David Moyes, Premier Lig’deki en beğendiğim hocalardan. 3-4 yıldır beraber oynayan iskelet bir kadrosu olduğunu söyleyebiliriz ve yaptığı transferlerde de hakikaten çok başarılı bir grafik yakalamış bir hoca Moyes. Bu sene takıma kattığı Saha, Baines ve Fellaini şu ana kadar iyi bir performans göstermiş durumdalar. Bu sene Moyes’in peşini sakatlıklar bırakmadı ama yine de Cahill ve Arteta gibi yıldızlarıyla sonuca gitmeyi bildiler ve ligde 6.sıradalar. Everton kadrosuna ara transferde bir forvet daha katmak zorunda kalacak gibi çünkü Yakubu’nun sezonu kapatmasından sonra Saha da şimdilik en az Ocak sonuna kadar sakat.

Wigan da bu sene yaptığı çıkışla herkesi şaşırtmış durumda. Özellikle sakatlanana kadar sezon sonuna kadar kiralık olan Amr Zaki, forvette inanılmaz bir performans göstermişti. Ayrıca geçen sezon da başarılı bir oyun sergileyen Valencia’nın da katkılarıyla Wigan’ı 7.liğe kadar yükseltmiş durumda. Birmingham’ı bırakıp takımın başına geçen Steve Bruce, Middlesbrough’da yedek olan Cattermole’u transfer edip ilk 11e koymakta hiçbir sakınca görmedi ve bu oyuncu da performansıyla şimdiye kadar Bruce’u utandırmadı.

Son olarak hayal kırıklığı yaratan iki takımdan bahsetmek gerekirse hiç şüphesiz bu ikisi Man City ve Tottenham olacaktır. Sezonun son gününde yaptığı flaş Robinho transferi ve Abu Dhabi grubuna satılmasıyla bir anda dünya transfer piyasasında da bir endişeye yol açan City, ne yazık ki menajeri Hughes’ın en azından şimdiye kadarki bu durumumu kaldıramamasından dolayı takım hiç de sevindirici bir noktada değil. Ancak yine de taraftarlar gelecek transferlerden ve oyuncuların da bu duruma ayak uydurmalarının beklentisi içerisindeler.

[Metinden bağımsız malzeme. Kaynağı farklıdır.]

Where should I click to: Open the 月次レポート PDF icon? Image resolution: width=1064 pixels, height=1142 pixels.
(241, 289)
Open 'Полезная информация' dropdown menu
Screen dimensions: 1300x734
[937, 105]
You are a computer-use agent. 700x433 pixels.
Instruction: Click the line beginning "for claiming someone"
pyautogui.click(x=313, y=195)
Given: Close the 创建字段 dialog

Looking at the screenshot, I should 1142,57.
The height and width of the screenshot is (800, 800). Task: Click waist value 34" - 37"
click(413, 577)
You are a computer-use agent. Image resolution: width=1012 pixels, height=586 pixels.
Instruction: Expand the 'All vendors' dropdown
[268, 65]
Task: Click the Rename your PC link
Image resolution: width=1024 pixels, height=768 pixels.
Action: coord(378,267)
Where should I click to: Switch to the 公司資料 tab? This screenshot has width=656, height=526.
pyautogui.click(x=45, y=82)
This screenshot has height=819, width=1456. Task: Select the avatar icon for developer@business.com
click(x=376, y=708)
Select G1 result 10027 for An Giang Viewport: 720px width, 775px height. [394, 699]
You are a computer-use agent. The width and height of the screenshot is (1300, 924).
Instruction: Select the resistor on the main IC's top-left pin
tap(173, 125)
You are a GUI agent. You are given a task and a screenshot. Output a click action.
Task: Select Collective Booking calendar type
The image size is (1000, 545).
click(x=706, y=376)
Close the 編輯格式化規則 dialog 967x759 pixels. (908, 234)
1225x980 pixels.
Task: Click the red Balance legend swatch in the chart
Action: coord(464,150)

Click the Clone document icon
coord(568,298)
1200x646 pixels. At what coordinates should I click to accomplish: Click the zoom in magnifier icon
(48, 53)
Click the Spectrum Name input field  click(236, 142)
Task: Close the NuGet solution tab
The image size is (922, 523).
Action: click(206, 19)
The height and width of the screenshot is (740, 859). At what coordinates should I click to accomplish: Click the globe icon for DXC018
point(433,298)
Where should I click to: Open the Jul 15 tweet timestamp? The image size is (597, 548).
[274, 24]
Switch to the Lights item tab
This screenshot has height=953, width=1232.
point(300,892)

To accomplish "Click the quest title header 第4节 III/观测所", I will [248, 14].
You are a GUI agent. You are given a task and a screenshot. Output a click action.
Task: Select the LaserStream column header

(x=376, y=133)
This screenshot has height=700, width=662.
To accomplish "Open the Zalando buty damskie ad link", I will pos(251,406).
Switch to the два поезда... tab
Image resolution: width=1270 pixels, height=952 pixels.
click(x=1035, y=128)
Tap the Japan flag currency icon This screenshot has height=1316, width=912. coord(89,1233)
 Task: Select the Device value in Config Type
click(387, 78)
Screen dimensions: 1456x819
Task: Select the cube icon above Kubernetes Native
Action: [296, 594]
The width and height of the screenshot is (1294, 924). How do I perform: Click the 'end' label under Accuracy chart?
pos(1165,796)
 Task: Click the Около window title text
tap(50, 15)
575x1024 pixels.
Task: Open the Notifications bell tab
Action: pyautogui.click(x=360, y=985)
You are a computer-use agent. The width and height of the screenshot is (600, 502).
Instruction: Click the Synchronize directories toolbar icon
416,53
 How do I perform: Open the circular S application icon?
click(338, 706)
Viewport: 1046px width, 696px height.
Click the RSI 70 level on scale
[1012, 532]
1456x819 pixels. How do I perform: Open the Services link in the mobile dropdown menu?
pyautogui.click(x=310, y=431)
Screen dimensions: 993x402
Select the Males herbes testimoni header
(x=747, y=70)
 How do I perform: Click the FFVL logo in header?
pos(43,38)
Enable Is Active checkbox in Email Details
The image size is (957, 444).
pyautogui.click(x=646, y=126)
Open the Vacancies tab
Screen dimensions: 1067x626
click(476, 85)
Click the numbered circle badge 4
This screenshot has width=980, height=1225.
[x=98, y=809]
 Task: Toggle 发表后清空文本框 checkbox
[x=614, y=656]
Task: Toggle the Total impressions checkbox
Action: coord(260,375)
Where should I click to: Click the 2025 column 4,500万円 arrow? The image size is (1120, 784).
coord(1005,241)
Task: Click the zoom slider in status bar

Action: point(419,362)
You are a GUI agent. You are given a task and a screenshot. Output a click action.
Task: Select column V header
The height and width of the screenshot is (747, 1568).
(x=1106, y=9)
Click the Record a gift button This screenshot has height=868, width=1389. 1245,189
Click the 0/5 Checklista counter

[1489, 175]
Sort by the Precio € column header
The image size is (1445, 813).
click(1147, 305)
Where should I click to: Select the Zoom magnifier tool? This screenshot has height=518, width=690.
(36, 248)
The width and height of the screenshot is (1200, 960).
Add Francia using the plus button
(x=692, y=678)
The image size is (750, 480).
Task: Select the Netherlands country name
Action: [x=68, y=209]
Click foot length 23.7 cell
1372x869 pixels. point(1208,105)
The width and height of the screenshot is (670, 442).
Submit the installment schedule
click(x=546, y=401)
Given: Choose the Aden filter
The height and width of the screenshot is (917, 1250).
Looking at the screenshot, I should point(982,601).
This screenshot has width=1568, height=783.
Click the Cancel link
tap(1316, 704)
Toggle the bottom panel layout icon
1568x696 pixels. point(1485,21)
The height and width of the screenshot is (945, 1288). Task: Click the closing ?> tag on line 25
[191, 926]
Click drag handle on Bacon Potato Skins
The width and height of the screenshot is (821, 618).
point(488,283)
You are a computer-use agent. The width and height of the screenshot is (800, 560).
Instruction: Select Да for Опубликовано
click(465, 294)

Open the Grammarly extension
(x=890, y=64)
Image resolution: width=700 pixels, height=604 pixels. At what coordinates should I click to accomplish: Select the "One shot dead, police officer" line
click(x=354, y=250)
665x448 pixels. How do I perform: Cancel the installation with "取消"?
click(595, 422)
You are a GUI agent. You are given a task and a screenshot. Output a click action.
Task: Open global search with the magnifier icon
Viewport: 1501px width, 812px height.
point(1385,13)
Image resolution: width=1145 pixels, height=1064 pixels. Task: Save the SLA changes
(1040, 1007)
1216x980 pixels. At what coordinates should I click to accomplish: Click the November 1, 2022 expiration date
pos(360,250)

Tottenham tarafındaysa geçen sene Ramos’un göreve gelmesiyle bir kesim büyük beklenti içerisine girmişken diğer bir kesimse Jol’un görevine son verilmesinin hiç de yerinde olmadığını düşünüyordu. Nitekim yapılan Bentley, Modric, Gomes ve Pavlyuchenko gibi büyük transferlere rağmen Ramos bir türlü doğru 11i kuramadı ve yerini ligin tecrübeli menajerlerinden Harry Redknapp’e bıraktı.

Ligin diğer ekipleriyse açıkçası çok tutarsız performanslar göstermekteler. Tuncay, Middlesbrough’daki oyunuyla Chelsea’nin transfer listesine girmiş olsa da puan durumunda 17.liğe kadar gerilemiş durumdalar. West Ham’ın sezon başında Ashton’ı kaybetmesi, Curbishley-Zola değişikliği gibi durumlara rağmen fena bir durumda değiller ancak kesinlikle daha fazla potansiyeli olan bir takım. Portsmouth’ta Redknapp’ten doğan boşluğu eski Arsenalli Tony Adams doldurmaya çalışıyor ama zaten ortasahada sıkıntı çekiyorken Diarra’yı da kaybetmesi işini zorlaştıran sebeplerden. Yine de Crouch-Defoe ikilisi takımı sırtlamayı başarıyor.